» Request: Present the data from the line containing "This screenshot has width=521, height=355." through the end as a numbered list, leaving out any blank lines.
*** Opening Input data ***
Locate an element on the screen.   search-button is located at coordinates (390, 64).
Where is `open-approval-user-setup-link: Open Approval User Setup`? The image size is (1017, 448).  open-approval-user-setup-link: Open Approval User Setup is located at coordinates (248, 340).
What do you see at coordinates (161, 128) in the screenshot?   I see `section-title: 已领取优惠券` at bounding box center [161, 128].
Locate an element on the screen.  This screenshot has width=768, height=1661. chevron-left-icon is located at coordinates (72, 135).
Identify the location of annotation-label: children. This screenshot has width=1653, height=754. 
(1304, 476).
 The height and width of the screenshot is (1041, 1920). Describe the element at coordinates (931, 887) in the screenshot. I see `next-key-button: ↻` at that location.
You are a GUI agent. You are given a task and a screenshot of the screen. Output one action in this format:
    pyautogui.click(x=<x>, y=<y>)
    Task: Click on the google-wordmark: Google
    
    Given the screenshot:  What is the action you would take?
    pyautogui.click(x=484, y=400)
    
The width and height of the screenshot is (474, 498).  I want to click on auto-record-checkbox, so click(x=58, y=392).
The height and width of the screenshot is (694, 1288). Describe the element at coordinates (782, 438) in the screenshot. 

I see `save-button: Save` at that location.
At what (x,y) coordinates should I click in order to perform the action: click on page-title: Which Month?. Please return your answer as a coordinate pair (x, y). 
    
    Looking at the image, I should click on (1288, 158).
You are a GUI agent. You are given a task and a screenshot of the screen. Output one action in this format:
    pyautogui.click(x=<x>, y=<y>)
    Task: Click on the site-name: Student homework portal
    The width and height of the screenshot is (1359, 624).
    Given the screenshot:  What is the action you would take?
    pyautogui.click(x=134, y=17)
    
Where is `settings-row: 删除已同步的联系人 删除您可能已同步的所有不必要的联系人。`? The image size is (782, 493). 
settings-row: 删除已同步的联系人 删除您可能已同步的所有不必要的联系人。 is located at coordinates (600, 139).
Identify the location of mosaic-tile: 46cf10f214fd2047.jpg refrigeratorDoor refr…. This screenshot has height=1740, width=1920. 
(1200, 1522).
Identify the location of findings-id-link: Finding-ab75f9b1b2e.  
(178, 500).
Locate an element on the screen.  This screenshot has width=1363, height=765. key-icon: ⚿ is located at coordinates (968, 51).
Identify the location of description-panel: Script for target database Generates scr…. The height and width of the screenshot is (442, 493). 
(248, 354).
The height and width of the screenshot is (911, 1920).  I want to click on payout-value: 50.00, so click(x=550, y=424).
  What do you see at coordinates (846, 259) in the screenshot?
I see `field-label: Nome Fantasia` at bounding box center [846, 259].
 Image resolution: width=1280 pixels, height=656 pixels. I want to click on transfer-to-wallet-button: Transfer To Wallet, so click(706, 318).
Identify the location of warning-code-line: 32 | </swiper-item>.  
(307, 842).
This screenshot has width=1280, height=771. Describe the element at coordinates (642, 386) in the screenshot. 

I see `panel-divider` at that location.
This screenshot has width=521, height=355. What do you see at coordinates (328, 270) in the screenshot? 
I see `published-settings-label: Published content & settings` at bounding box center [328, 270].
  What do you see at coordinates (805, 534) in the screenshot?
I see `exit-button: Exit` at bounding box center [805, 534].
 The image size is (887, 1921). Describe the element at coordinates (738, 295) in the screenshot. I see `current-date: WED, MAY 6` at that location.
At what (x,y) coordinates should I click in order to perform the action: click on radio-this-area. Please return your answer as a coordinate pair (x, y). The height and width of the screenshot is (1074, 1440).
*** Closing Input data ***
» Answer to this problem:
1. This screenshot has width=521, height=355. What do you see at coordinates (328, 270) in the screenshot? 
2. I see `published-settings-label: Published content & settings` at bounding box center [328, 270].
3.   What do you see at coordinates (805, 534) in the screenshot?
4. I see `exit-button: Exit` at bounding box center [805, 534].
5.  The image size is (887, 1921). Describe the element at coordinates (738, 295) in the screenshot. I see `current-date: WED, MAY 6` at that location.
6. At what (x,y) coordinates should I click in order to perform the action: click on radio-this-area. Please return your answer as a coordinate pair (x, y). The height and width of the screenshot is (1074, 1440).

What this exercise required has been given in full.